NASEHAT

Alkisah, ada sebuah pohon raksasa di hutan. Banyak burung yang tinggal di pohon itu. Dan yang paling bijaksana di antara mereka adalah pemimpin mereka.

Suatu hari, burung pemimpin melihat dua cabang bergesekan satu sama lain. Mereka membentuk serbuk kayu yang jatuh. Kemudian ia melihat sebuah gumpalan kecil asap mengepul dari cabang yang saling bergesekan itu. Ia berpikir, “Wah, tidak diragukan lagi, api ini bisa mulai membakar seluruh hutan.”

Pemimpin tua yang bijak itu kemudian mengumpulkan semua burung yang tinggal di pohon besar itu. Ia berkata kepada mereka, “Teman-teman yang terkasih, pohon tempat di mana kita hidup, cabang-cabangnya saling bergesekan yang bisa membuat api. Api ini bisa menghancurkan seluruh hutan. Oleh karena itu berbahaya bila kita tinggal di sini. Mari kita meninggalkan hutan ini bersama!”

Burung-burung yang bijaksana setuju untuk mengikuti nasihatnya. Mereka pun terbang ke hutan lain di tanah yang berbeda. Tapi burung-burung yang bodoh, berkata, “Ah, itu kan hanya karena pemimpin tua kita yang mudah panik. Ia membayangkan buaya dalam setetes air! Mengapa kita harus meninggalkan rumah kita yang nyaman dan selalu aman ini? Biarkan mereka yang takut, pergi. Kita yang berani, percaya pada pohon kita ini!”

Benar saja! Beberapa saat setelah peringatan pemimpin burung yang bijaksana itu menjadi kenyataan. Cabang-cabang yang saling bergesekan membuat percikan api yang jauh pada daun kering di bawah pohon. Percikan api itu semakin membesar dan membesar. Segera saja pohon raksasa itu terbakar. Dan burung-burung bodoh yang masih tinggal di sana dibutakan dan tersedak oleh asap. Banyak dari mereka yang tidak bisa menyelamatkan diri, terjebak, dan terbakar sampai mati.

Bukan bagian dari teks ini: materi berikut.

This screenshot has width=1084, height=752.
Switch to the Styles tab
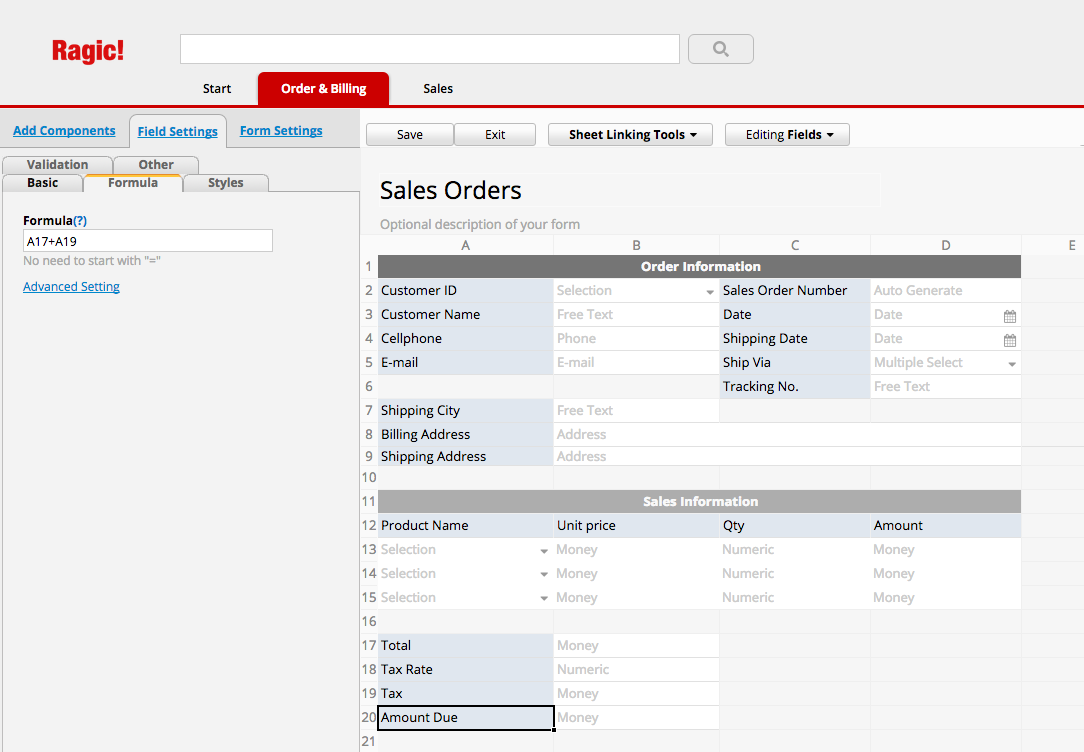(225, 183)
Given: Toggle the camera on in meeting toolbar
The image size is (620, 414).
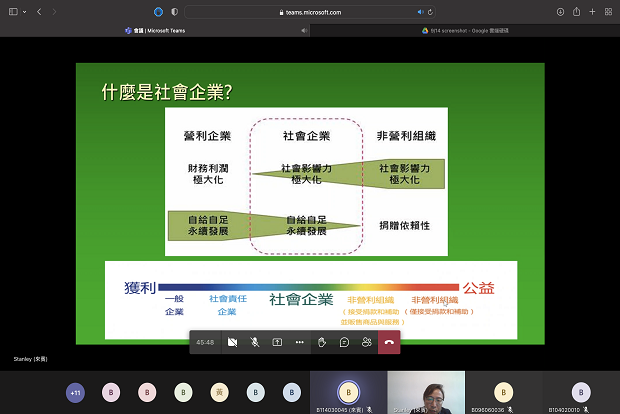Looking at the screenshot, I should click(232, 342).
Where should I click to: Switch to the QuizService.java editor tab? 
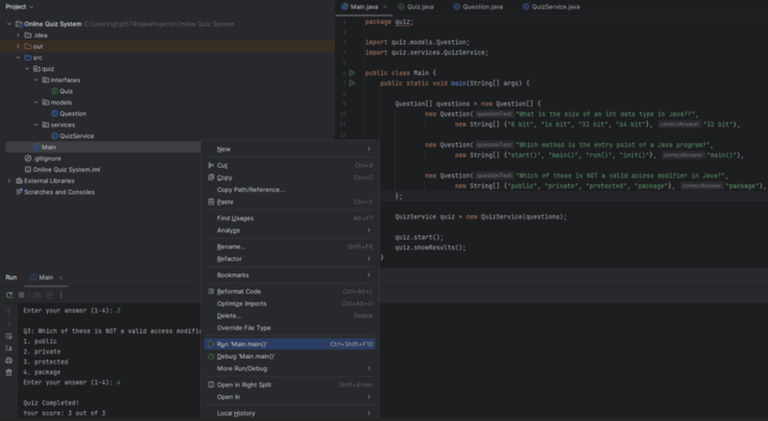(x=554, y=7)
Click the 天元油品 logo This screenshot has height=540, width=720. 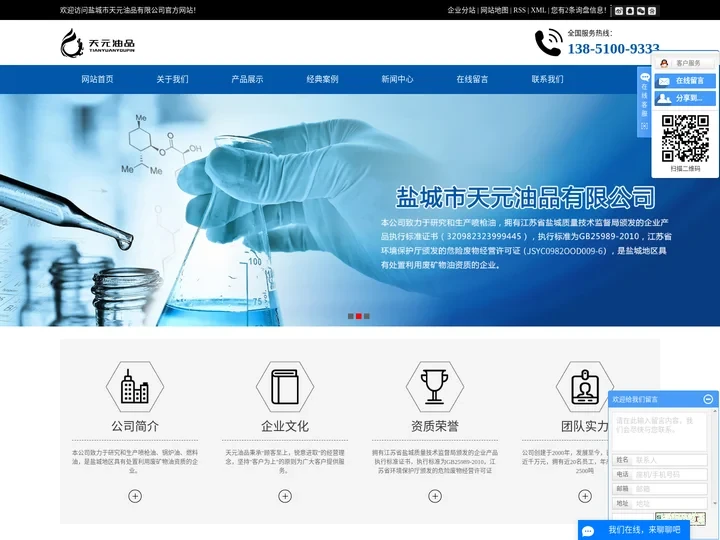coord(98,43)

________________________________________

 Mazmur
 1:1. Berbahagialah orang yang tidak berjalan menurut nasihat orang fasik, yang tidak berdiri di jalan orang berdosa, dan yang tidak duduk dalam kumpulan pencemooh,
1:2 tetapi yang kesukaannya ialah Taurat TUHAN, dan yang merenungkan Taurat itu siang dan malam.
1:3 Ia seperti pohon, yang ditanam di tepi aliran air, yang menghasilkan buahnya pada musimnya, dan yang tidak layu daunnya; apa saja yang diperbuatnya berhasil.
1:4. Bukan demikian orang fasik: mereka seperti sekam yang ditiupkan angin.
1:5 Sebab itu orang fasik tidak akan tahan dalam penghakiman, begitu pula orang berdosa dalam perkumpulan orang benar;
1:6 sebab TUHAN mengenal jalan orang benar, tetapi jalan orang fasik menuju kebinasaan.